The percentage of respondents with active diabetic foot disease was higher in the currently working than the not currently working group (95.7% [22/23] vs. 86.1% [37/43], respectively). However, working respondents were attending the diabetic foot clinic less frequently than those who were not working (an average of once every 26 days vs. once every 18 days, respectively; P>0.05). A statistically significant number of respondents currently working reported having knowledge of how their ulcer may have occurred (81.8%, 18/22; Chi-squared=4.639 [df=1]; P<0.05), compared with 54.1% (20/37) of those not working. Although a greater percentage (82.6%, 19/23) of respondents currently working reported symptoms of peripheral neuropathy than those not working (65.1%, 28/43), the difference was not statistically significant (P>0.05).

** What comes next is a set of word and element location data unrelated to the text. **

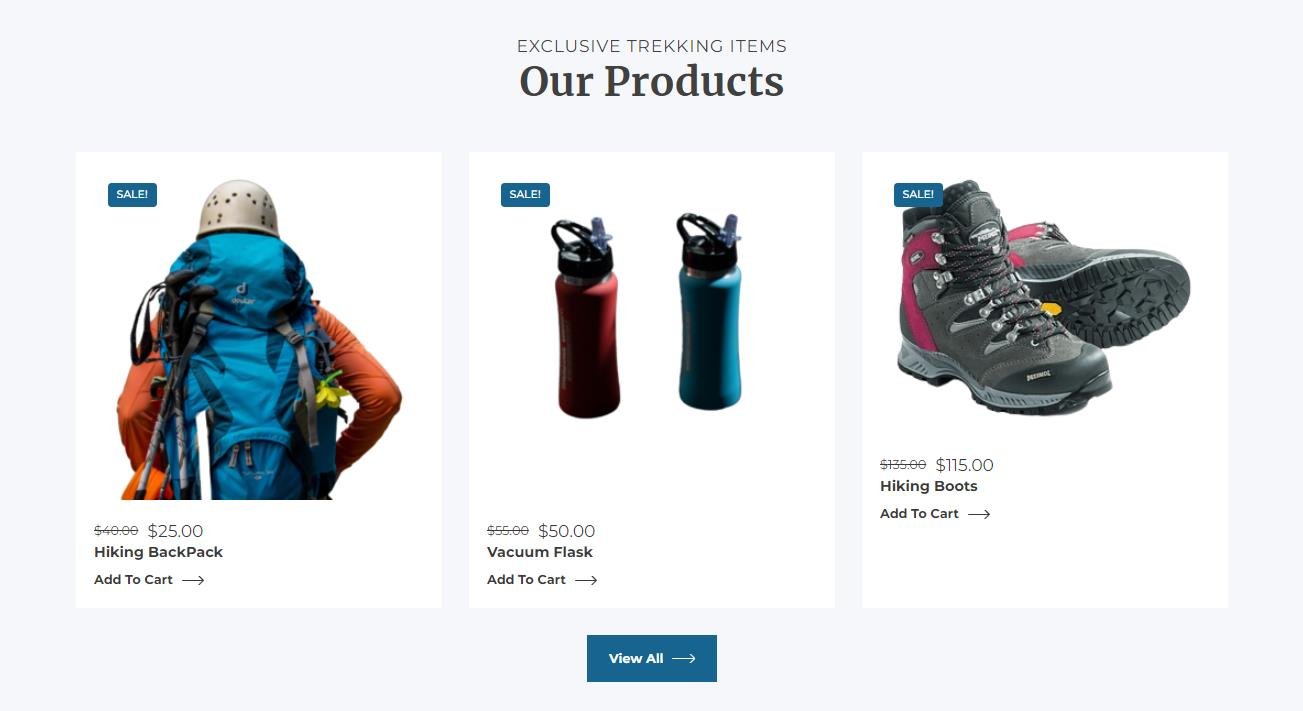Viewport: 1303px width, 711px height.
Task: Open the View All products button
Action: 652,658
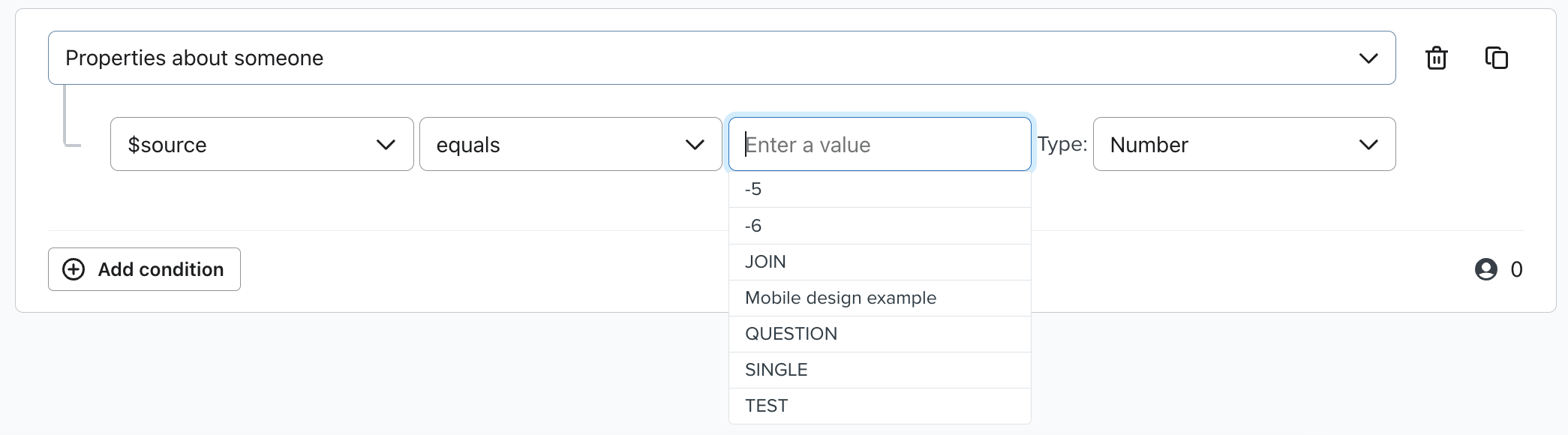The image size is (1568, 435).
Task: Open the $source property dropdown
Action: [x=261, y=144]
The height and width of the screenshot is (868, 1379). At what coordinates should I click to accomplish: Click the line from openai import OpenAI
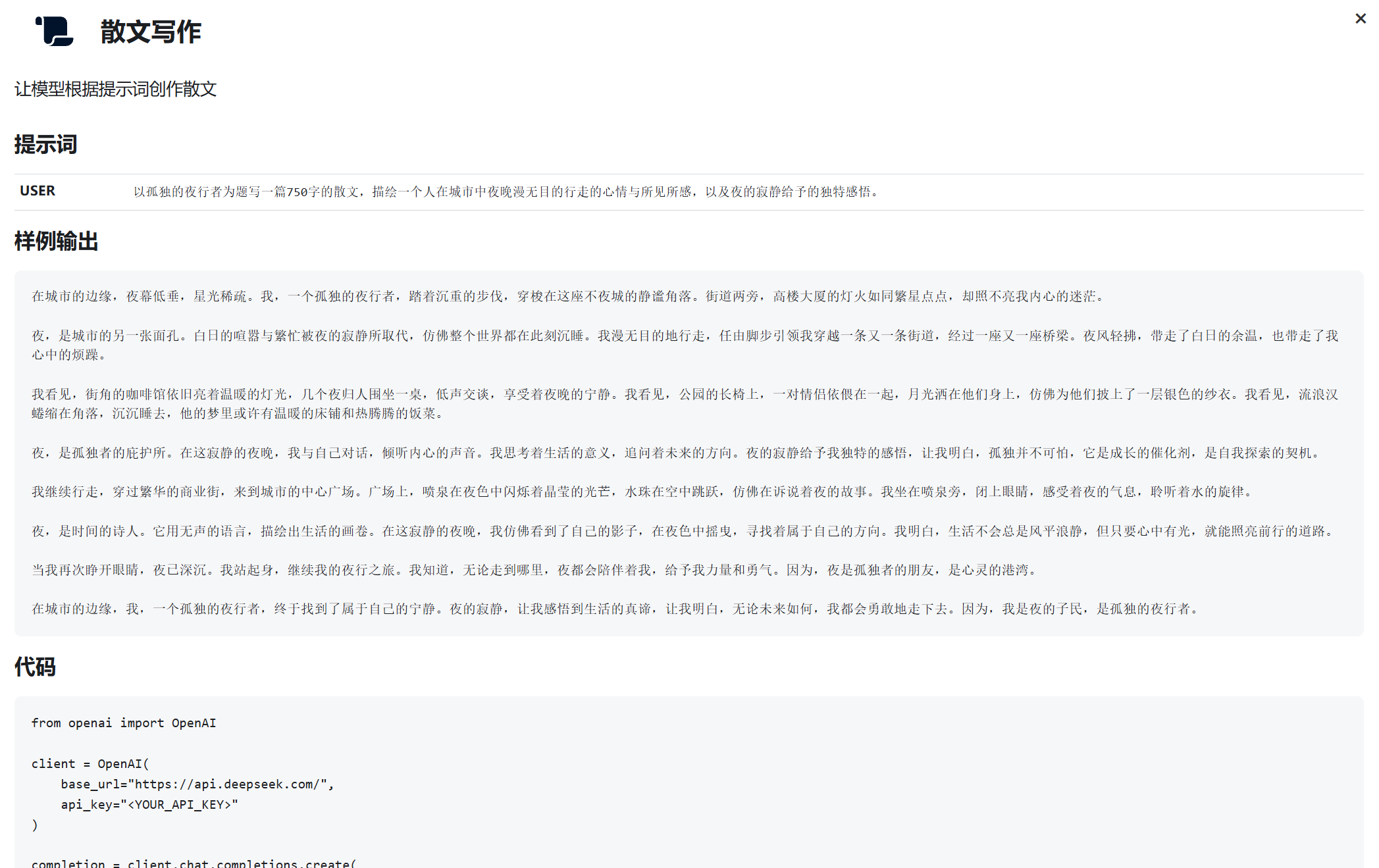(x=124, y=723)

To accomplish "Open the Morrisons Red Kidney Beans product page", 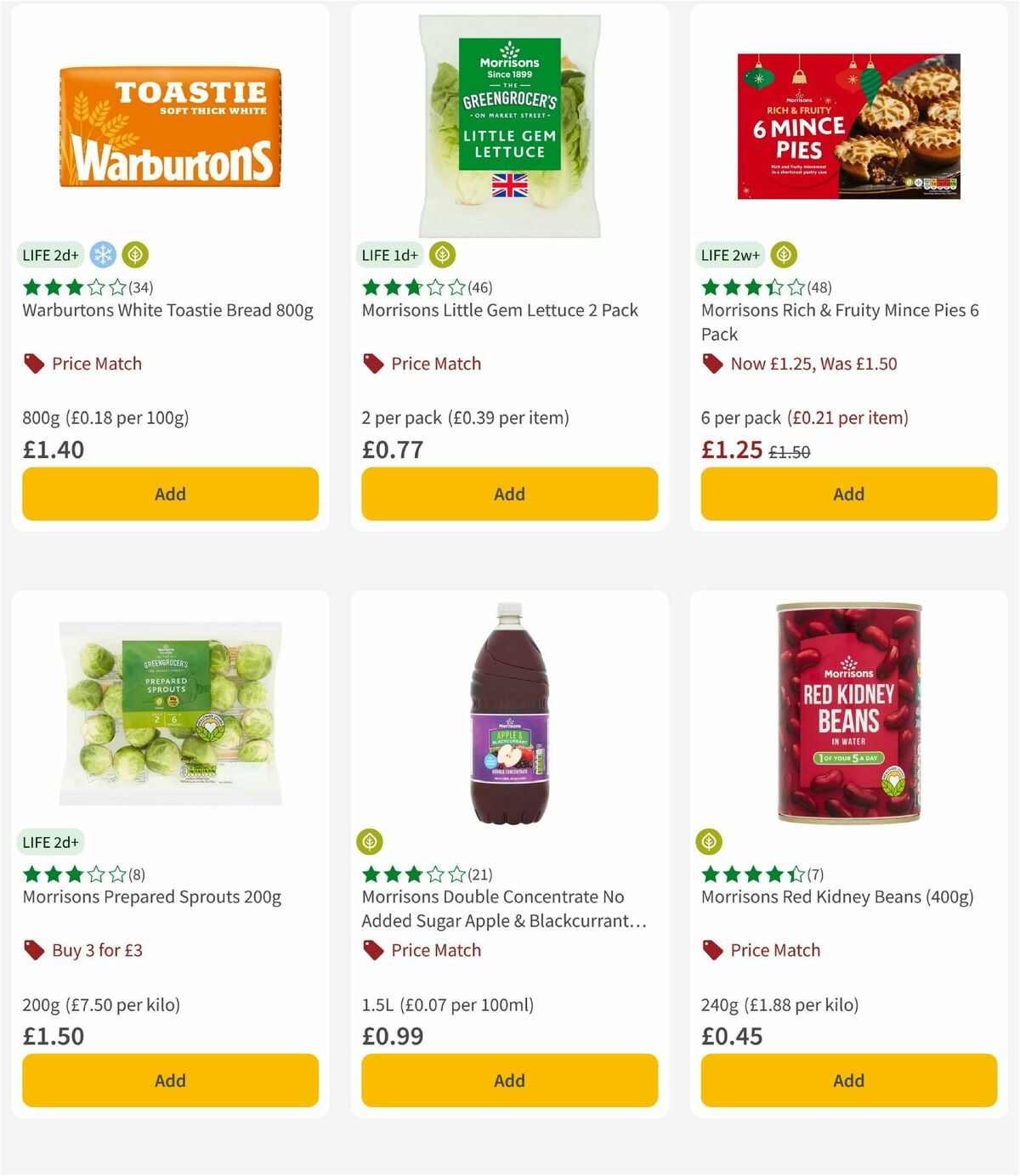I will pos(837,896).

Impact of diabetic foot disease on employment
Participation in the workforce
Almost two-thirds (65.2%, 43/66) of respondents were not currently working, and 67.4% (29/43) of that group described themselves as being unable to work due to disability. One in five (21.2%, 14/66) respondents (including four people <40 years of age) reported having left a job as the direct result of their diabetic foot disease. The same percentage (21.2%, 14/66) reported having changed the type of work they did because of their diabetic foot disease. Of the men who reported having previously left a job as the result of their diabetic foot disease, 91.7% (11/12) were not currently working (Chi-squared=5.352 [df=1]; P<0.05).

Working life with active diabetic foot disease
Within the group with active diabetic foot disease who were currently working, two-thirds (63.6%, 14/22) reported difficulty performing tasks at work, and more than one half (54.5%, 12/22) reported some level of difficulty completing all of the daily requirements of their job. Among those currently working, the average number of working hours reported as lost directly due to their diabetic foot disease was 122 over the past 12 months (range 0–750 hours). 

The total number of working hours reported lost in the past 12 months, directly due to diabetic foot disease, was 2684, or the equivalent of 67 full-time work weeks.

Difficulty performing job tasks was strongly associated with respondents’ self-reports of the amount of walking, or prolonged standing, involved in their role (Spearman’s rank correlation coefficient=0.431 and 0.728 [n=22], respectively; both P<0.05). Prolonged standing was also strongly correlated with the number of working hours lost due to diabetic foot disease (Spearman’s rank correlation coefficient=0.691 [n=19]; P<0.05). Almost three-quarters (72.7%, 8/11) of respondents who were required to wear regulation footwear at work had been prevented from doing so at some point, due to their diabetic foot disease. More than one quarter (27.3%, 6/22) of those currently working had not revealed their diabetic foot disease to their employer.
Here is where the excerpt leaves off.